Bozumbayev’s career has been marked by his leadership in the energy sector and his significant contributions to Kazakhstan’s economic and infrastructure development, particularly in energy, governance, and the management of national assets.

== Controversies ==
In November 2014, a photo surfaced on the internet showing Bozymbaev with his eyes closed during President Nursultan Nazarbayev's State of the Nation Address. The image sparked speculation that Bozumbayev was sleeping. He responded to the controversy by stating, "I'm not a fool to sleep during the address of the head of state. If I had slept there, I probably wouldn’t have been standing in front of you. There were hundreds of people sitting around me, and they can confirm who was sleeping or not."

During his tenure as Minister of Energy, Bozymbaev faced criticism over the development of certain energy sectors. In the fall of 2017, Kazakhstan experienced a gasoline shortage in several regions, which led to a motion being submitted to President Nazarbayev on 10 October 2017 by Prime Minister Bakhytjan Sagintayev, calling for a reprimand of Bozymbaev. As a result, Bozymbaev’s deputy, Aset Magauov, who was responsible for the fuel and energy complex, was dismissed from his post. Although Bozymbaev was issued a disciplinary sanction on 11 October by Nazarbayev, the sanction was lifted in February 2018.

Bozymbaev's name has also been associated with the trial of two former deputy ministers of energy, Gani Sadibekov and Bakytzhan Dzhaksaliyev. Both were detained in 2018 in connection with an embezzlement case involving funds allocated for the cleaning of Lake Qarasu between 2015 and 2017. Sadibekov was accused of embezzling 1 billion tenge, while Dzhaksaliyev is charged with causing state damage amounting to about 740 million tenge.
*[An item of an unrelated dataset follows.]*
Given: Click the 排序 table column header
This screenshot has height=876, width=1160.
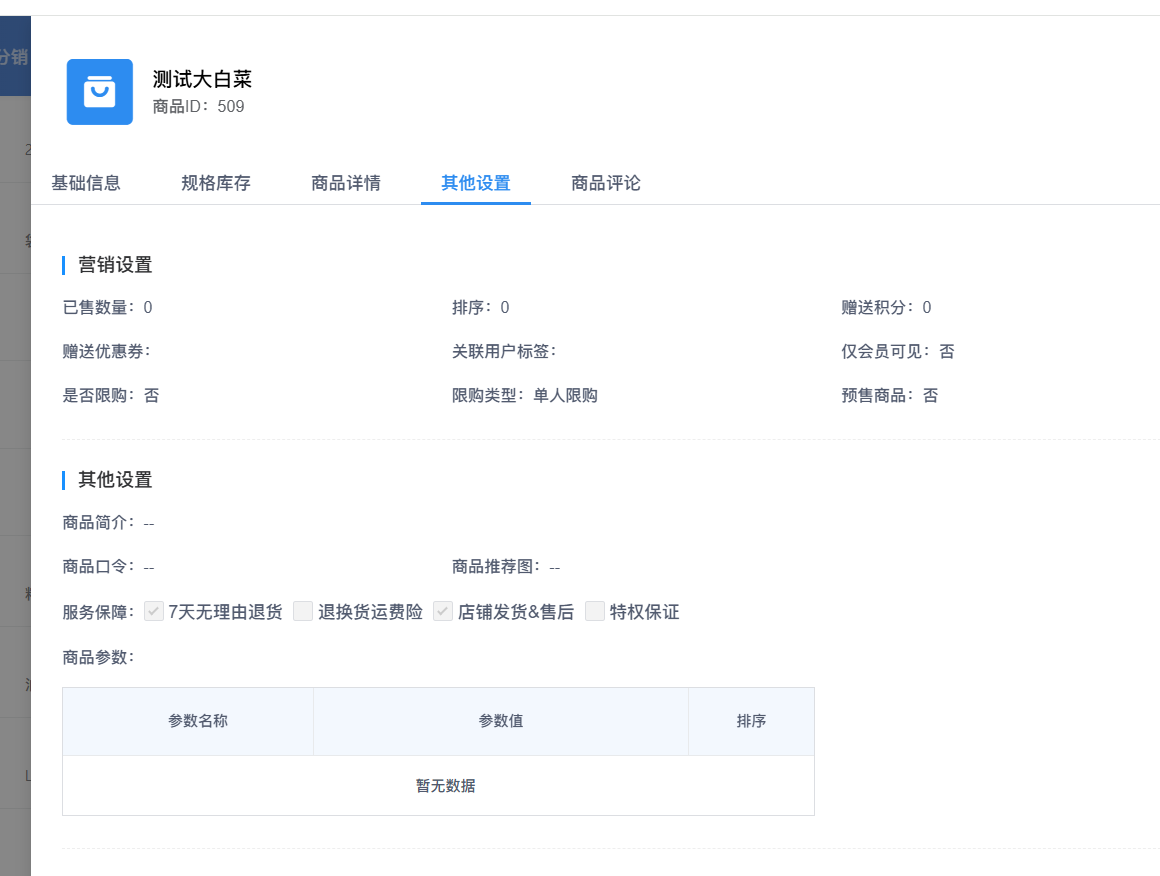Looking at the screenshot, I should [x=751, y=721].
In a media interview in January 2020, Sadibekov’s lawyer, Almira Shaikhina, suggested that the trial against her client was partly intended to discredit Bozymbaev, his former superior.

Bozymbaev is infamous for being a controversial figure in Kazakh politics, particularly a gaffe, in which when talking to the people of Taldykorgan during the 2022 Kazakh unrest, he, then-Akim of Almaty Region, accidentally cursed at a citizen.